Tasks and exercises -
a - Answer these three questions about the use_mm() thread, one per line:
(i) According to the comment in the kfd_process struct, what is the mm pointer only used for?
(ii) Which macro does the reply say dereferences the mm pointer directly?
(iii) In what situation does that macro call use_mm?
b - Continue the use_mm() thread from its last sentence.

** START Selected extract **

Possible use_mm() mis-uses

Wed Aug 22 19:37:29 UTC 2018

On Wed, Aug 22, 2018 at 7:44 PM Linus Torvalds
<torvalds at linux-foundation.org> wrote:
> One of the complex ones is the amdgpu driver. It does a
> "use_mm(mmptr)" deep deep in the guts of a macro that ends up being
> used in fa few places, and it's very hard to tell if it's right.
>
> It looks almost certainly buggy (there is no mmget/mmput to get the
> refcount), but there _is_ a "release" mmu_notifier function and that
> one - unlike the kvm case - looks like it might actually be trying to
> flush the existing pending users of that mm.
>
> But on the whole, I'm suspicious of the amdgpu use. It smells. Jann
> Horn pointed out that even if it migth be ok due to the mmu_notifier,
> the comments are garbage:
>
> >  Where "process" in the uniquely-named "struct queue" is a "struct
> >  kfd_process"; that struct's definition has this comment in it:
> >
> >        /*
> >         * Opaque pointer to mm_struct. We don't hold a reference to
> >         * it so it should never be dereferenced from here. This is
> >         * only used for looking up processes by their mm.
> >         */
> >        void *mm;
> >
> >  So I think either that comment is wrong, or their code is wrong?
>
> so I'm chalking the amdgpu use up in the "broken" column.
>
Hello Linus,

I looked at the amdkfd code and indeed the comment does not match the
actual code because the mm pointer is clearly dereferenced directly in
the macro you mentioned (read_user_wptr). That macro is used in the
code path of loading a descriptor to the H/W (load_hqd). That function
is called in several cases, where in some of them we are in the
context of the calling process, but in others we are in a kernel
thread context (hence the use_mm). That's why we check these two
situations inside that macro and only do use_mm if we are in kernel
thread.

** END Selected extract **
** START Records shown **

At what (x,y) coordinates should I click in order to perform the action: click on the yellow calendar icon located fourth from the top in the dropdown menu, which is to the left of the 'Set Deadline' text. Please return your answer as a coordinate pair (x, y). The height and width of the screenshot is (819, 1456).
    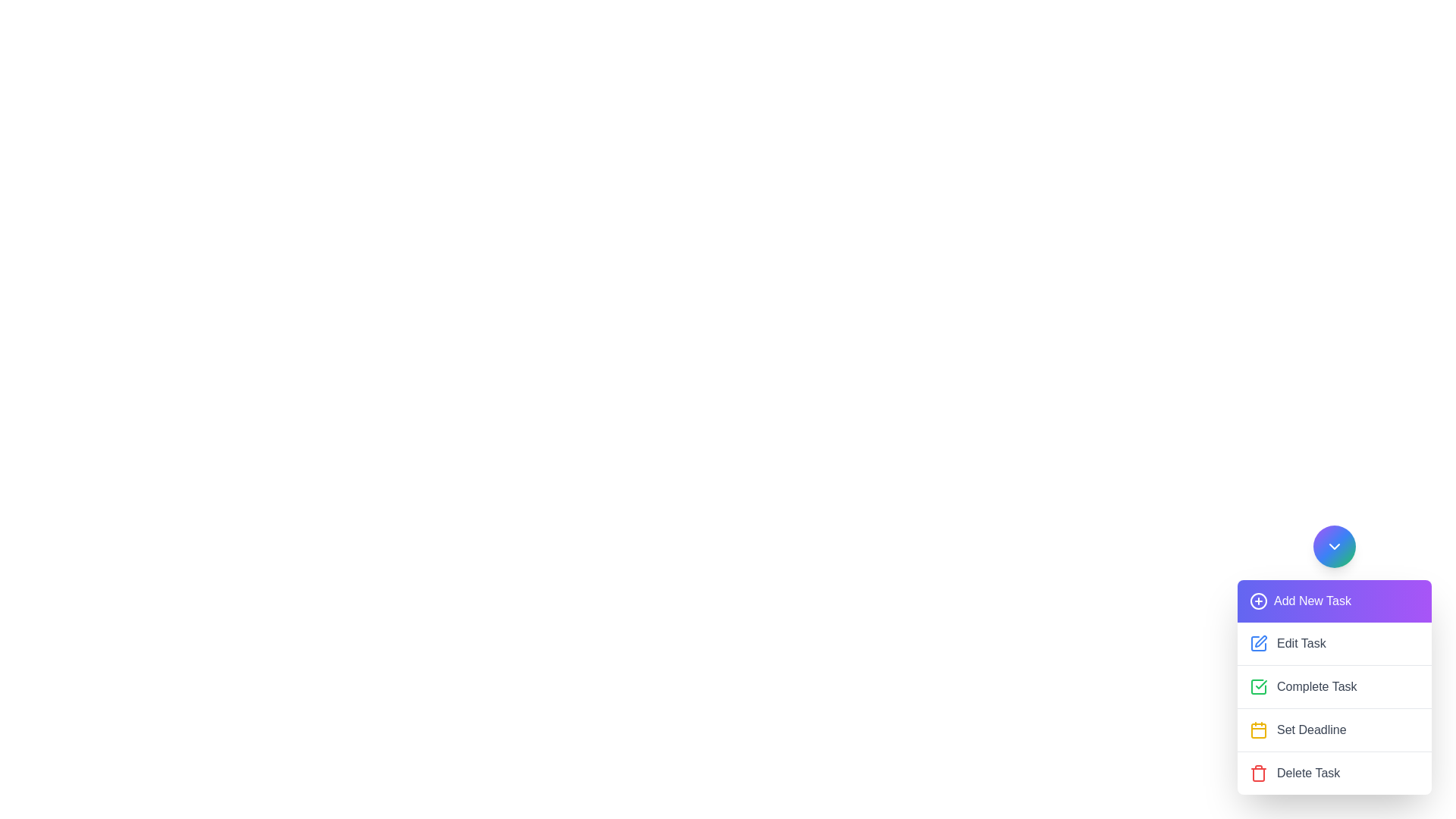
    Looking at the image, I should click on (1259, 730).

** END Records shown **
** START Records shown **

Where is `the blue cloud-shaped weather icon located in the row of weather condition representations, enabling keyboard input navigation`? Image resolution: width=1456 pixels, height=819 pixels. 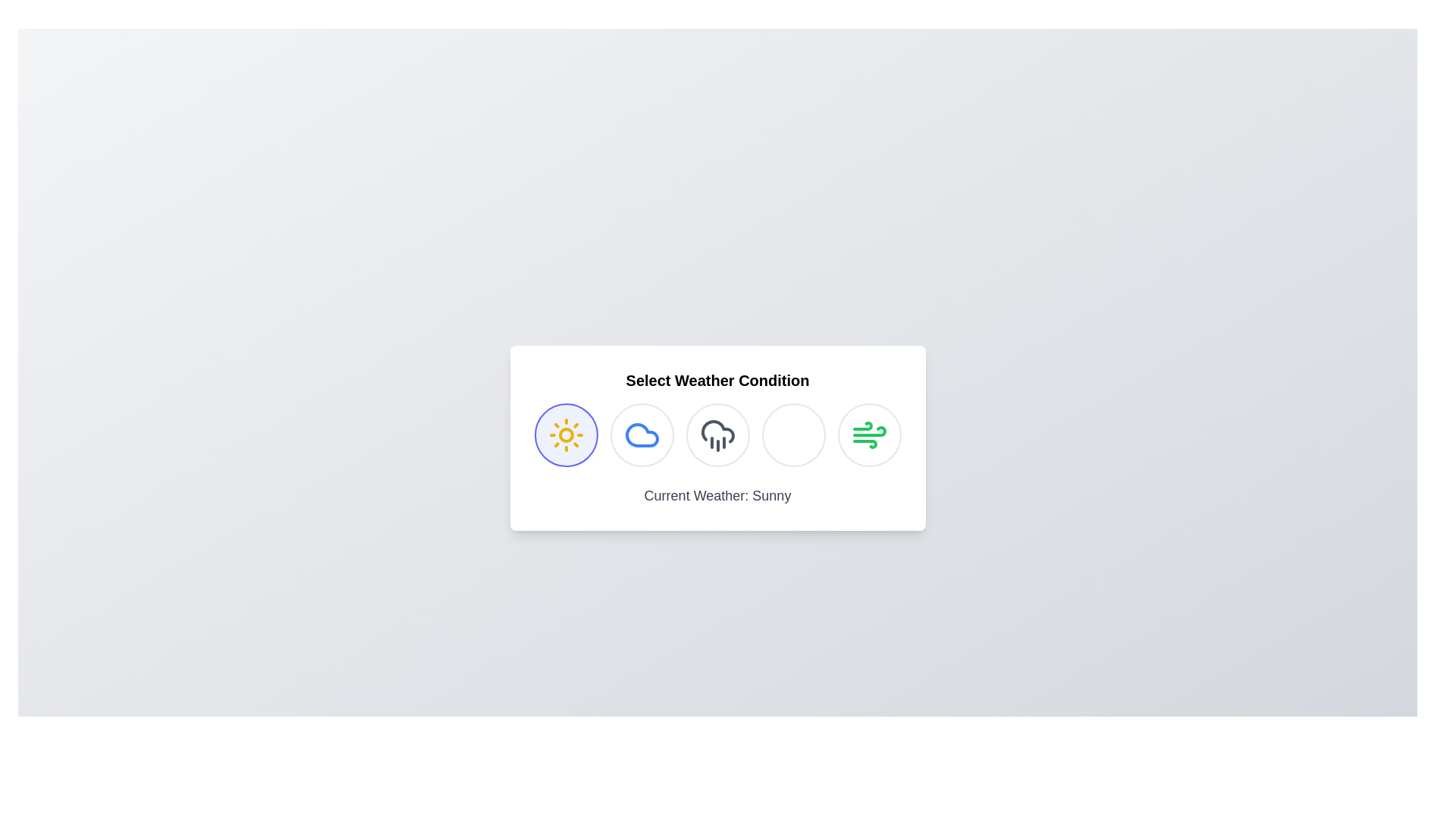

** END Records shown **

Outputs in order -
a -
(i) Looking up processes by their mm.
(ii) read_user_wptr.
(iii) Only when it is running in a kernel thread context.

b -
We need to fix that behavior and obviously make sure that in future
code we don't cast this pointer to mm_struct* and derereference it
directly.
Actually, the original code had "mm_struct *mm" instead of "void *mm"
in the structure, and I think the reason we changed it to void* is to
"make sure" that we won't dereference it directly, but clearly that
failed :(

Having said that, I think we *are* protected by the mmu_notifier
release because if the process suddenly dies, we will gracefully clean
the process's data in our driver and on the H/W before returning to
the mm core code. And before we return to the mm core code, we set the
mm pointer to NULL. And the graceful cleaning should be serialized
with the load_hqd uses.

Felix, do you have anything to add here that I might have missed ?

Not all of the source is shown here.